There are more great breweries in the downtown Hartford area. But for a day trip that includes Brewery Legitimus, consider staying outside the metro area and hitting up Firefly Hollow Brewing in Bristol or Relic Brewing in Plainville — each of which are a half-hour drive from New Hartford.


Rare Form Brewing Company,  Troy, NY

From Greenfield: 120 minutes
From Northampton: 100 minutes
From Springfield: 90 minutes

Troy is a little too distant for some Valley dwellers to appreciate, but the small city just above Albany has been seeing new business move in over the past decade. Start-ups and boutique shops may be attracted to the Victorian architecture and riverside views, but Troy has always kindled a lot of hometown pride in its long-term residents.

You’ll find a strange but gratifying mixture of both types at places like Rare Form Brewing Company, which opened on Congress Street in 2014. Run by Seattle transplant Kevin Mullen, Rare Form’s small but cozy taproom offers a variety of rotating experimental draft beers from its 5-barrel system (plus mainstays like the Raw Beats IPA and the Karass Porter), as well as locally-sourced bar snacks and occasional pop-up restaurant events.

The taproom sells flights, pints, and crowlers. The bar includes a nitro tap and two guest taps, plus a wine, cider, and kombucha option. The beers I tried ranged from good to great: a deliciously smooth German-style altbier called Altgeist, a fun sour beer made with pears and thyme called Pears of Immortality, a Mexican-style lager called Confetti, and a solid hazy double IPA called Moxie.

Rare Form has local artists design custom posters celebrating each beer, and those posters are for sale at the brewery (all profits go to the artists). Browsing the walls reveals some creative beers from the past. The restrooms, for example, are decorated with posters for a melon sour ale aged in oak barrels with overripe cantaloupe, a coconut porter aged in rum barrels, and an imperial Baltic porter made with sweet potatoes and molasses.

If you make it to Troy, consider rounding out your visit with a pint at Brown’s Brewing Company, which has been cranking out some regionally popular beers since 1993. You can find the Brown’s taproom on nearby River Street, offering sizeable lunch and dinner menus. And keep your eyes on Collar City Brewing, which plans to open its taproom soon in a former baptist church on Congress Street.

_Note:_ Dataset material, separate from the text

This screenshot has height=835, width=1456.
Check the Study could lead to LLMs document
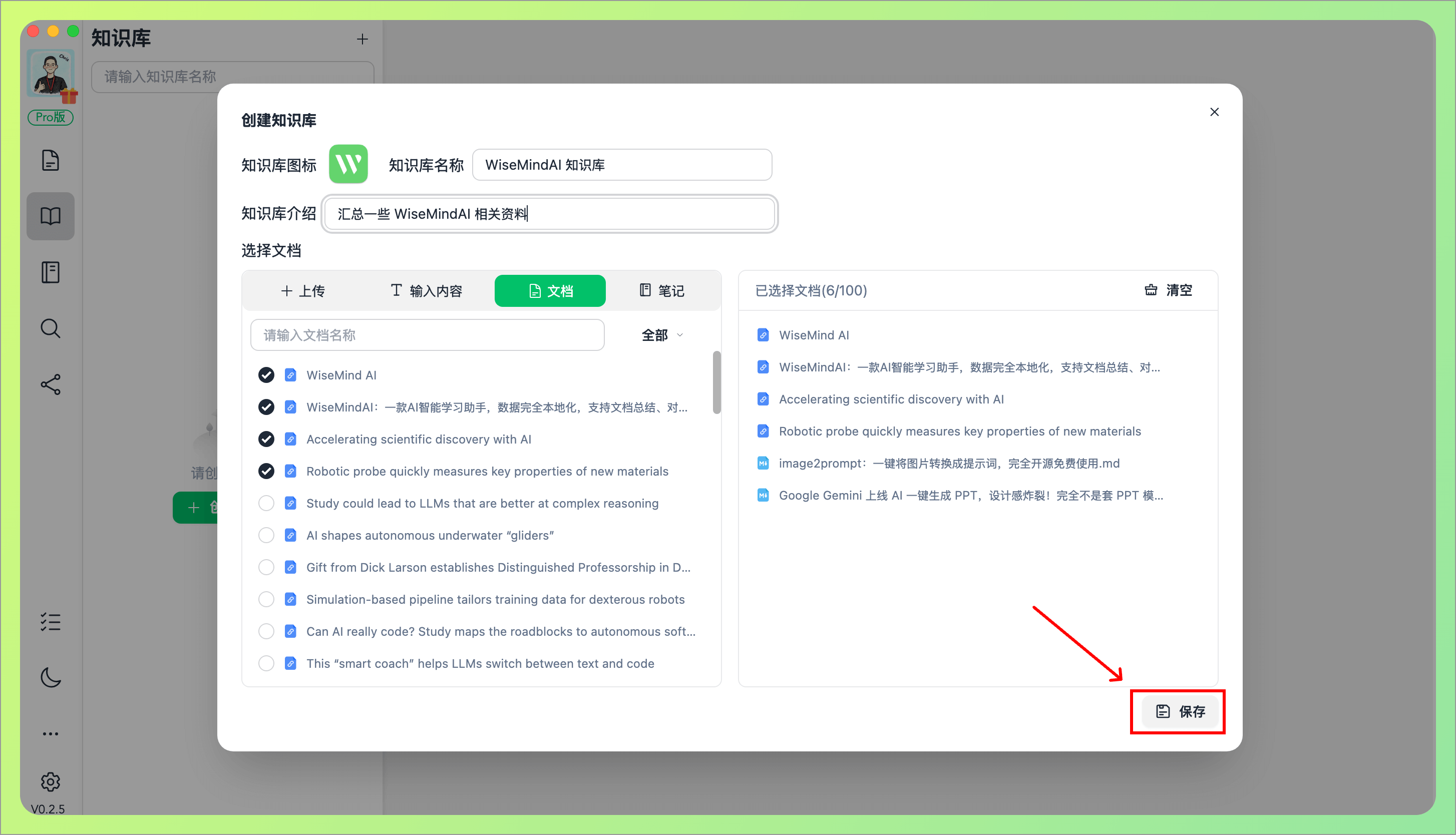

Beer Naked Brewery, Marlboro, VT

From Greenfield: 45 minutes
From Northampton: 60 minutes
From Springfield: 75 minutes

This craft beer operation got its start in 2015 by piggybacking on Pizzapalooza, a popular restaurant in Wilmington, Vermont. Partners Jason Petrelli and Sara Jasinski quickly outgrew the space, but were able to move a few miles up the road to re-open Beer Naked, with brewmaster John Watson, in summer 2017 at a cool historic spot: the former Skyline Restaurant on top of Hogback Mountain, along Route 9.

The beautiful 100-mile view is reason enough to check out Beer Naked. This taproom — which sell pints and flights, as well as crowlers to go — is one of the most scenic places you could hope for while drinking a beer. The space has good bar seating, several tables, an indoor hammock, a piano, a fireplace, and a nice big deck.

In addition to the wood-fired oven here, you can also usually get food from the pop-up run by Andrzej’s Polish Kitchen. Enjoy the view and the food — just be aware that your phone will be on extended network up here, and it’s cash-only (with an ATM at the entrance).

If you want to make a day out of southern Vermont beer, but you’ve done the Brattleboro brewery circuit, drive a half-hour west from Marlboro instead. In downtown Bennington, check out a cool nanobrewery called Harvest Brewing, which opened in 2016 with small-batch beer and a great bar menu. Older Bennington mainstays like Northshire Brewery and Madison Brewing Company Pub and Restaurant may be worth a stop-in as well.

Or, drive just 15 minutes south from Beer Naked to find J’Ville Craft Brewery, where brewer Janice Stuart sells samples and growlers all year. Since J’Ville shares a property with Honora Winery, Stuart’s taproom serves both beer and wine, all made on-site.